Publié le 09 juillet 2009 par Theatrum Belli @TheatrumBelli

Une enquête longue et pénible à cause de la difficulté des policiers à briser la "loi du silence". Un contexte social délicat, marqué par de nombreuses violences. Des accusés mal intégrés, entre chômage, déscolarisation et polygamie. Les investigations sur les tirs contre des policiers pendant les émeutes de Villiers-le-Bel (Val-d'Oise), en novembre 2007, dont Le Monde révèle les conclusions, témoignent d'un climat extrêmement dur, mélange d'omerta et de règlements de comptes.
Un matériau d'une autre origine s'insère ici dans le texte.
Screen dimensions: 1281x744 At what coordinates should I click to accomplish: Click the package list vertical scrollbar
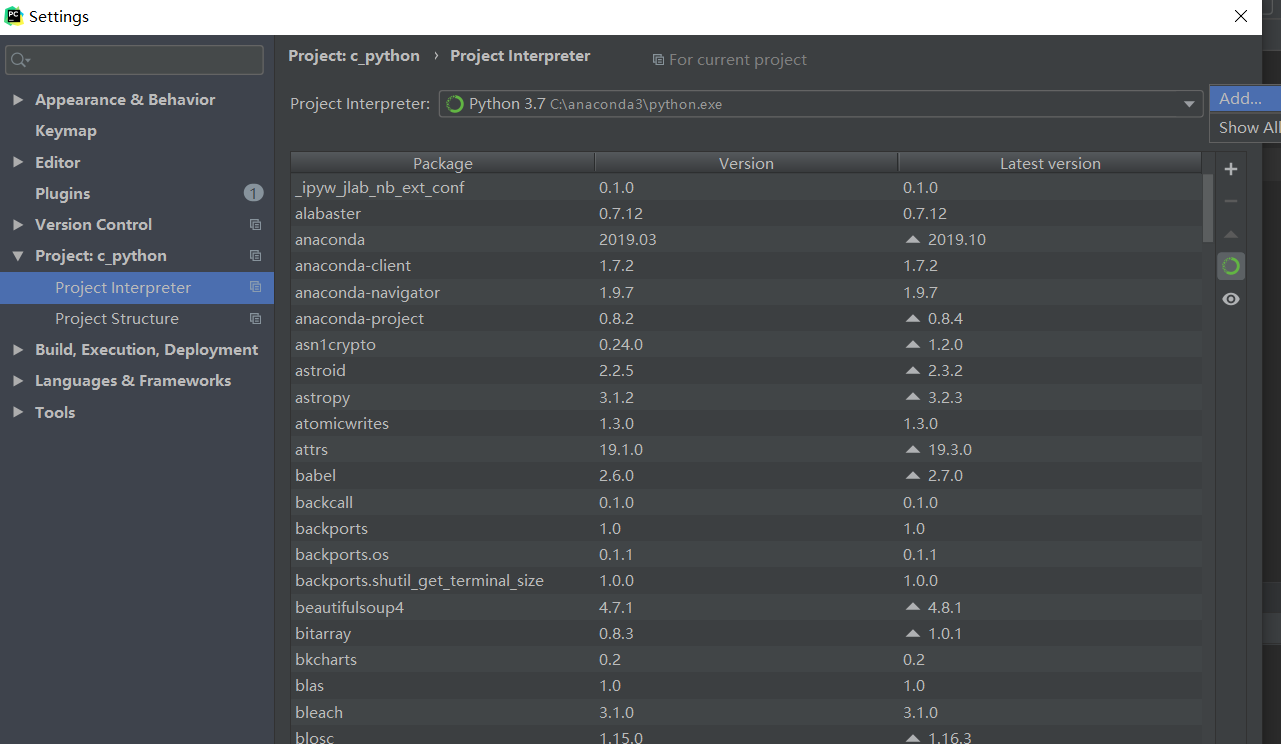tap(1208, 207)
A l'issue de cette enquête, achevée le 30 juin, 4 hommes, âgés de 22 à 29 ans, ont été renvoyés devant la cour d'assises pour "tentatives de meurtre en bande organisée" sur des policiers. Un cinquième est poursuivi pour "complicité" pour avoir fourni un fusil. Tous devraient être jugés d'ici au début de 2010.

Un premier procès des émeutes - les 2 et 3 juillet à Pontoise, au cours duquel dix hommes ont été jugés pour des jets de projectiles - avait donné un aperçu de l'organisation des violences à Villiers-le-Bel (Le Monde du 4 juillet). L'enquête sur les tirs met en évidence une autre facette, celle de quartiers où la République peine à s'imposer face aux lois implicites de la cité. "Des pressions et menaces" ont été exercées "auprès de témoins ou de leurs proches", constate ainsi la juge d'instruction Magali Tabareau dans son ordonnance de mise en accusation, qui constitue un copier-coller presque intégral des réquisitions du procureur de la République, Marie-Thérèse de Givry.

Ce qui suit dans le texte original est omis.